05 October 2013

Free Range?

Free Range Eggs

An article in the Sydney Morning Herald a few days ago got me thinking. I don't actually read the newspaper or watch the news on TV. I call it the bad news. I'll never forget an interview I heard once with a psychologist who was not surprised at the the number of people who struggle through their day having been woken by their clock radio telling them all the bad things that are happening in the world.

Wow I can see how people can digress in this blog thing.

What are Free Range Eggs?

I should have the answers. Some of the facts are relatively simple:

Certified Organic eggs are always free range. Something that I find people still don't understand. There are 7 different certifiers and logos in Australia.

Free Range Farmers Association , FREPA , Humane Choice, and others have strict regulations limiting numbers between 750 to 1500 hens per hectare. Check the Sustainable Table's site for a good comparison table.

Stocking rate is important but doesn't actually take into account grazing management.

Certified Organic producers are independently audited and inspected every year. As for the others, it's not so clear.

Eggs that say Free Range but don't have any Accreditation Logo could be anything.

But even these facts aren't that simple to find, or to understand, and I'll admit I might not even have the facts all right, and I am an egg farmer.

No wonder the consumers are bewildered and choice has made a super complaint (great name) about the situation.

Understandably producers are scrambling to identify themselves, with new labels such as Pasture Ranged Organic, and Beyond Organic. But I'm not sure if this helps or just adds to the confusion. I mean what exactly is beyond organic anyway?

If you're waiting for my wise conclusion you might have to wait till I'm older and more cynical because as I heard Tim Minchin say recently to his old Uni;

"A famous bon mot asserts that opinions are like arse-holes, in that everyone has one. There is great wisdom in this… but I would add that opinions differ significantly from arse-holes, in that yours should be constantly and thoroughly examined.

We must think critically, and not just about the ideas of others.
Be hard on your beliefs. Take them out onto the verandah and beat them with a cricket bat.
Be intellectually rigorous. Identify your biases, your prejudices, your privilege."
I think these may be some of the wisest words I've heard in a while, and what this means to me is that I don't have the answers, I'm still trying to figure it all out.

I could tell you that the best thing to do would be to get to know you're local farmer, shop at farmers markets, do you're research, even visit the farms you buy from, and these things probably will help you make an informed choice.

Or I could say that you should raise your own chickens and that is the ultimate way to know where you're eggs come from.

BUT I don't believe I should tell you to do anything. Do what you want. If it's important to you you will try, like me, to figure it out for yourself and not be told what is best for you.

Well what a rant. When you sit down and start writing like this it can certainly open up a can of worms, but as the earth would not exist without worms, maybe that's a good thing.

• Source data
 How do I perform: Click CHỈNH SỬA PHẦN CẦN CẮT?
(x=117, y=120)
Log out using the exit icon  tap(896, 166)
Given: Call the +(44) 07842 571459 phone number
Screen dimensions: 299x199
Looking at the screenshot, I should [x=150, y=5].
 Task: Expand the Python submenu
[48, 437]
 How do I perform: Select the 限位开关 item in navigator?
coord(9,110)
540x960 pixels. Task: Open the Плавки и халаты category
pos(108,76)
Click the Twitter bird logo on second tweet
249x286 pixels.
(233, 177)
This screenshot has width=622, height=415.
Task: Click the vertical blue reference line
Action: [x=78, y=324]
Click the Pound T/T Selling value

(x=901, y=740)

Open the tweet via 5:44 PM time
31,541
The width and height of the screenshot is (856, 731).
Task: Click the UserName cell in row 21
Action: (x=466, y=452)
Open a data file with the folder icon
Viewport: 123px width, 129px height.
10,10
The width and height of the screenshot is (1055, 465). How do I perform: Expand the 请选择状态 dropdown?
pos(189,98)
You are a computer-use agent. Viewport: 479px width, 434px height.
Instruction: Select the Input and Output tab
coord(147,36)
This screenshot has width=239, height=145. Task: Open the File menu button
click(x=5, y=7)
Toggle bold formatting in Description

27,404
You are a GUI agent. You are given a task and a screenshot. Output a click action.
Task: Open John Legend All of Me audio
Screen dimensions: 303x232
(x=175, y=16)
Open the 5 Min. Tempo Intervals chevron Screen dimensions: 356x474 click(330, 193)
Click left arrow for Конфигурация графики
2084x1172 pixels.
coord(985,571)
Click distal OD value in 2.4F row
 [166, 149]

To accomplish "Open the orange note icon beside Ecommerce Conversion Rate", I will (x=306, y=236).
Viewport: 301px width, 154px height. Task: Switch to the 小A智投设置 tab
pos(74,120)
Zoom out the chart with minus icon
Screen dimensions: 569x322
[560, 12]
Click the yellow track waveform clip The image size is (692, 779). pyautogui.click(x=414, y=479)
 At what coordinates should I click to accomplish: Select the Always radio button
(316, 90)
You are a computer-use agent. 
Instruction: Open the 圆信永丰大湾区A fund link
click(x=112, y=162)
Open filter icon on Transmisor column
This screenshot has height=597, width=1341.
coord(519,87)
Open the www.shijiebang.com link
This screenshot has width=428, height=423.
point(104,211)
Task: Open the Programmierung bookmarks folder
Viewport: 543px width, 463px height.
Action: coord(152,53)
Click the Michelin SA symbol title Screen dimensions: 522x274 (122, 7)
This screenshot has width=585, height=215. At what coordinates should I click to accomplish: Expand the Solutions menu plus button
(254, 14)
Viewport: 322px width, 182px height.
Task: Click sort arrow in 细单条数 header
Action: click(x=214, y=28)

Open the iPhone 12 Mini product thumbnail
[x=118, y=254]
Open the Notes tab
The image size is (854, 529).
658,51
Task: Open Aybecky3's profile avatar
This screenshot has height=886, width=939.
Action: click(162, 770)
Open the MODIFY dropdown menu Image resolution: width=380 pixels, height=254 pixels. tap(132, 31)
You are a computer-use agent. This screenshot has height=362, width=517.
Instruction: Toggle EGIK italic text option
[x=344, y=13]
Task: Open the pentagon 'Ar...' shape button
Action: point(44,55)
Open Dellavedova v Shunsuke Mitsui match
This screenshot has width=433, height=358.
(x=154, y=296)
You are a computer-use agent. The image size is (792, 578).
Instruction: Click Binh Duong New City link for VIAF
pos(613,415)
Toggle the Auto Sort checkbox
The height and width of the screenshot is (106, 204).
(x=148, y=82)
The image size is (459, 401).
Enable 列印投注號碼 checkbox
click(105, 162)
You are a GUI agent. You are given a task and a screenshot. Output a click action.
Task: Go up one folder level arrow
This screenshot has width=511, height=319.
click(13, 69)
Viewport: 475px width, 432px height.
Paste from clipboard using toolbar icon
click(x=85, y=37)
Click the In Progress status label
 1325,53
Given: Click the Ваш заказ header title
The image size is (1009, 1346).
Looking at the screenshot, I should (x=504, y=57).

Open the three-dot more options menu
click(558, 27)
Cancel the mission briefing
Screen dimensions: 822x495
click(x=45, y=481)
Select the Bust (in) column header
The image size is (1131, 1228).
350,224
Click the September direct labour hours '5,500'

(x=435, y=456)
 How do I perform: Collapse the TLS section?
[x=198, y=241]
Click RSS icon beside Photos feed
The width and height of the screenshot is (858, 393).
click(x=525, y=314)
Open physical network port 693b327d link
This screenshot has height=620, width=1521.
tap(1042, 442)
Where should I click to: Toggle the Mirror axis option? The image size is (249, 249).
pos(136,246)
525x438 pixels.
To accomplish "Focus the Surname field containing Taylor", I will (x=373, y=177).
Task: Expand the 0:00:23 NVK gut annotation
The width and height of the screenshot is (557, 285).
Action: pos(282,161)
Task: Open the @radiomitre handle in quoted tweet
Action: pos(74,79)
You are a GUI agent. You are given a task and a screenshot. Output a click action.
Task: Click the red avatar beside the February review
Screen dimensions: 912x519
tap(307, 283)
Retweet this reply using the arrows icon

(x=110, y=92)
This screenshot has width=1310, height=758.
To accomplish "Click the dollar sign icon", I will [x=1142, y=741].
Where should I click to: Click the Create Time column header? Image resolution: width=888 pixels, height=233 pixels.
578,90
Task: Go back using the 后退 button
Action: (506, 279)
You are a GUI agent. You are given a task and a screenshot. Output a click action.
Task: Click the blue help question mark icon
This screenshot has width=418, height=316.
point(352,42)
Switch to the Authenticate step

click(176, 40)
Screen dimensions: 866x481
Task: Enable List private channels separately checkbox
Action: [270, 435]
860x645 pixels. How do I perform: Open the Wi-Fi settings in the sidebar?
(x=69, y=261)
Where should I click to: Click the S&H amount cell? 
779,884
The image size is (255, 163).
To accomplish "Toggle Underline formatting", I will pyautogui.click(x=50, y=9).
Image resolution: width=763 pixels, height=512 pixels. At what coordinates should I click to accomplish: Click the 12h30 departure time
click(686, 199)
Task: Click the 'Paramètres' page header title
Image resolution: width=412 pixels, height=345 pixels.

• Exercise set
1. Can you copy the free range eggs post word for word, from "Be hard on your" to "it all out."?
2. Which organizations does the free range eggs post name as having strict regulations that limit hen numbers per hectare?

• Responses per task
1.
Be hard on your beliefs. Take them out onto the verandah and beat them with a cricket bat.
Be intellectually rigorous. Identify your biases, your prejudices, your privilege."
I think these may be some of the wisest words I've heard in a while, and what this means to me is that I don't have the answers, I'm still trying to figure it all out.

2.
Free Range Farmers Association
FREPA
Humane Choice